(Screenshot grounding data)
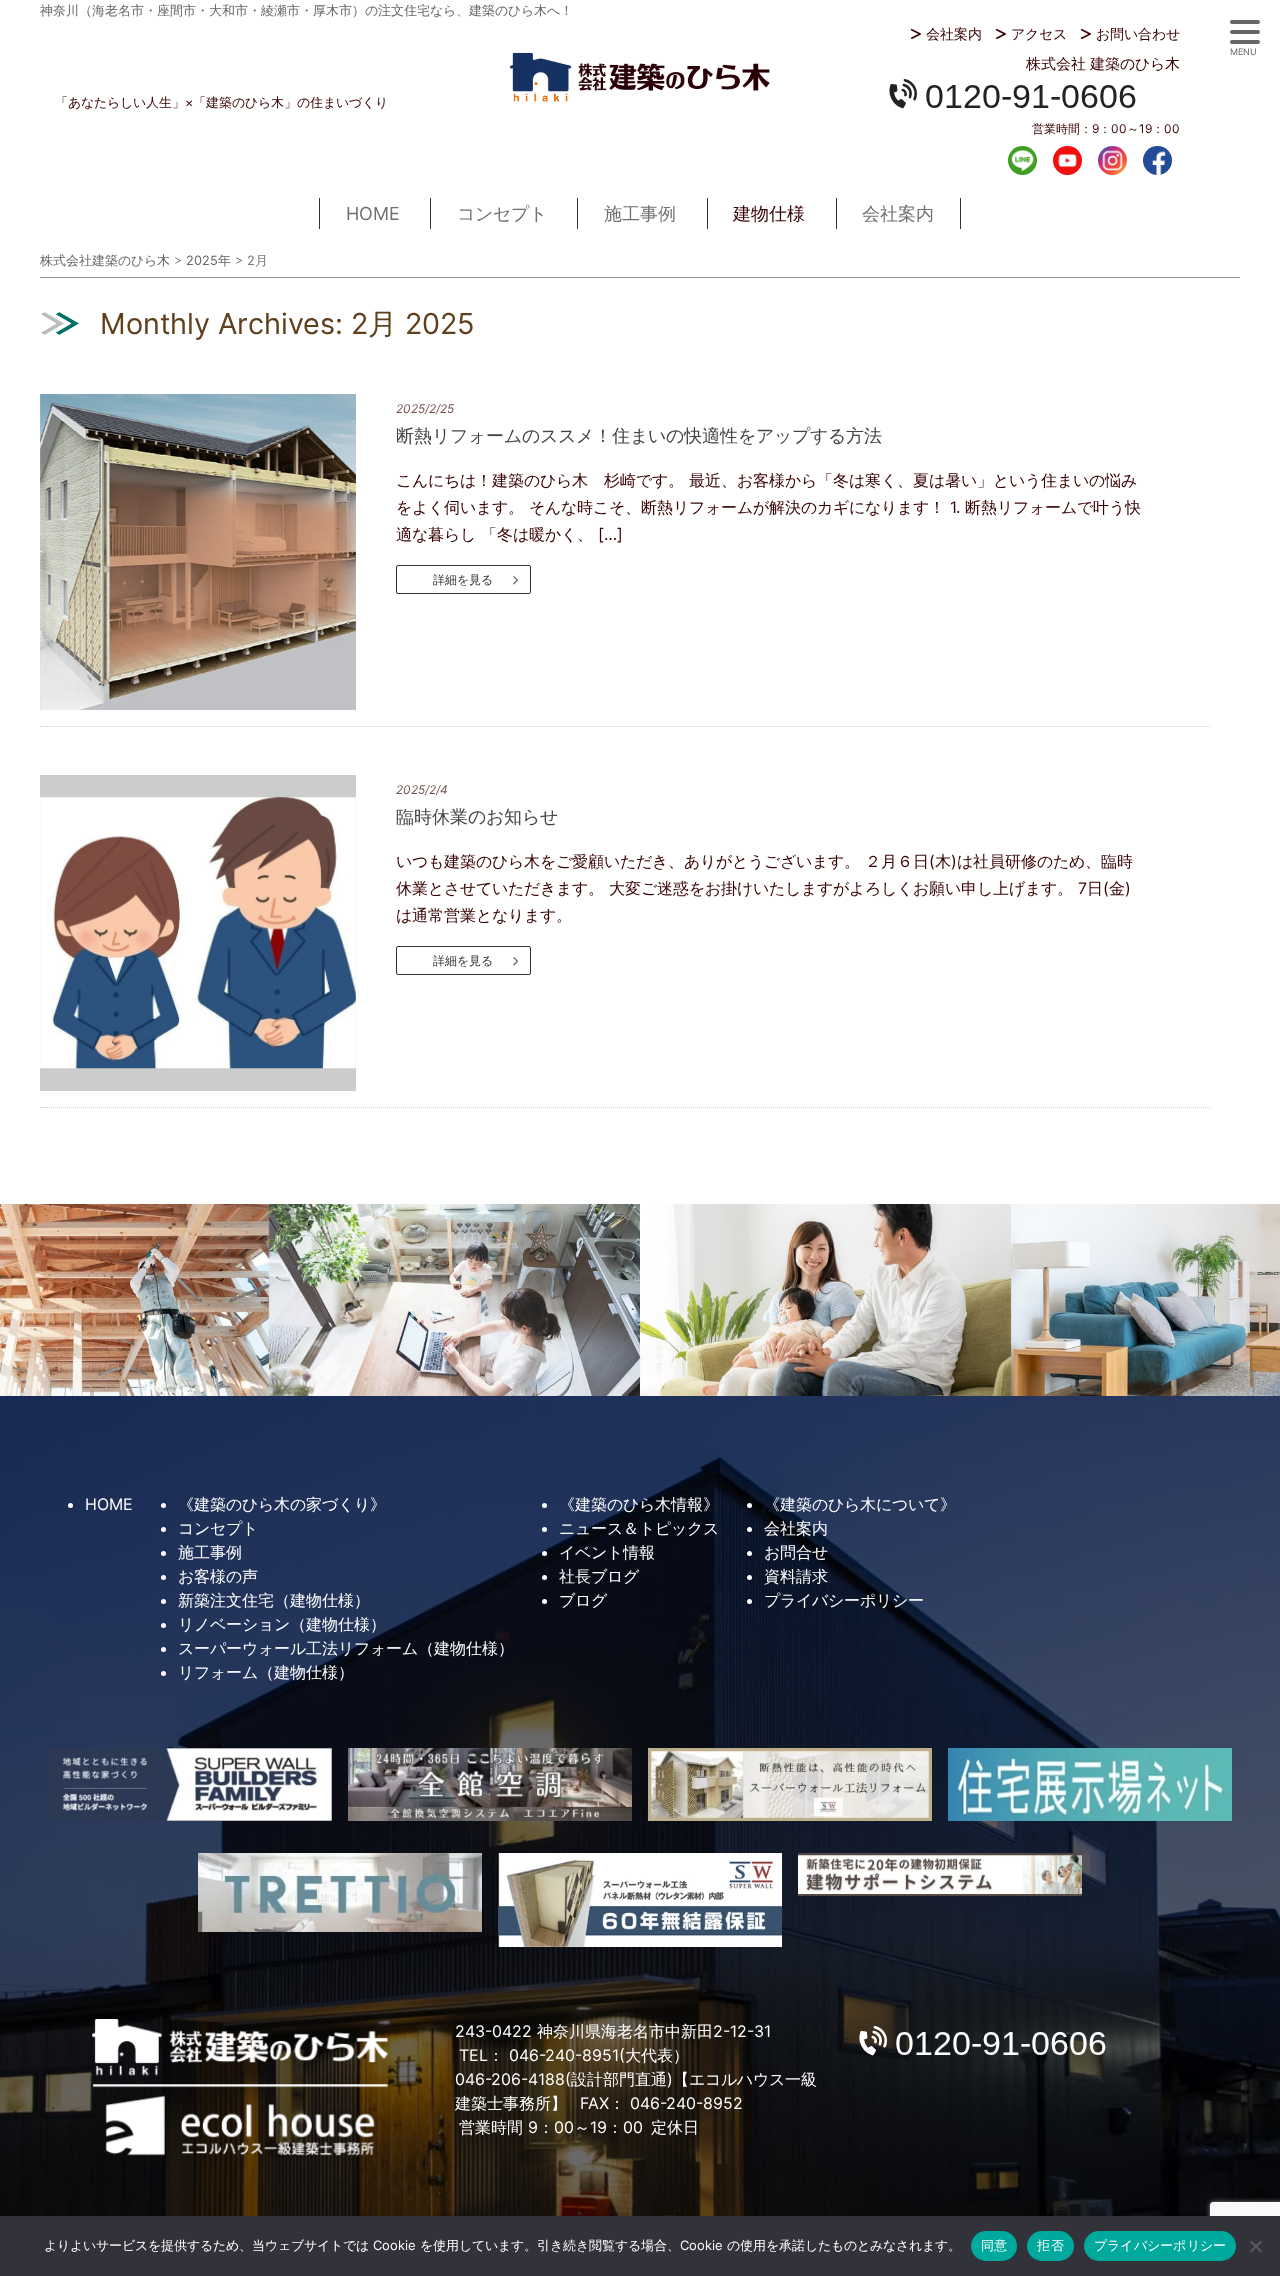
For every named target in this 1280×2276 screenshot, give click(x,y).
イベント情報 (607, 1552)
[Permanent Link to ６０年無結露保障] (640, 1900)
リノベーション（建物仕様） (282, 1624)
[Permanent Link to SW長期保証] (940, 1874)
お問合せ (796, 1552)
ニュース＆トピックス (639, 1528)
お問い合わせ (1138, 34)
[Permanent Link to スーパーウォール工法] (790, 1784)
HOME (373, 213)
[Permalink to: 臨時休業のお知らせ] (215, 933)
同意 (994, 2245)
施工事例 (640, 213)
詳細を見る (463, 579)
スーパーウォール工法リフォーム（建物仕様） (346, 1648)
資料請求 (796, 1576)
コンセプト (502, 213)
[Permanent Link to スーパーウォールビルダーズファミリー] (190, 1784)
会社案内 (954, 34)
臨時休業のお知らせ (477, 816)
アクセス (1039, 34)
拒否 (1050, 2245)
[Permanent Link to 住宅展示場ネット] (1090, 1784)
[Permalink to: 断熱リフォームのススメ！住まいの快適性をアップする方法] (215, 552)
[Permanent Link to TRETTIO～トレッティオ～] (340, 1892)
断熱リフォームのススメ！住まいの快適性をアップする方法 (639, 435)
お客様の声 (218, 1576)
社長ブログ (599, 1576)
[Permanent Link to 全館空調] (490, 1784)
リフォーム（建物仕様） (266, 1672)
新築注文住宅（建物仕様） (274, 1600)
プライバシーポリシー (844, 1600)
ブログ (583, 1600)
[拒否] (1255, 2246)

**EXERCISE REQUIREMENTS**.
Take the stretch of lines above from the one containing "HOME (373, 213)" through the one containing "[Permalink to: 断熱リフォームのススメ！住まいの快適性をアップする方法]" and repeat it exactly, adding no other line.

**TASK RESULT**.
HOME (373, 213)
[Permalink to: 臨時休業のお知らせ] (215, 933)
同意 (994, 2245)
施工事例 (640, 213)
詳細を見る (463, 579)
スーパーウォール工法リフォーム（建物仕様） (346, 1648)
資料請求 (796, 1576)
コンセプト (502, 213)
[Permanent Link to スーパーウォールビルダーズファミリー] (190, 1784)
会社案内 (954, 34)
臨時休業のお知らせ (477, 816)
アクセス (1039, 34)
拒否 (1050, 2245)
[Permanent Link to 住宅展示場ネット] (1090, 1784)
[Permalink to: 断熱リフォームのススメ！住まいの快適性をアップする方法] (215, 552)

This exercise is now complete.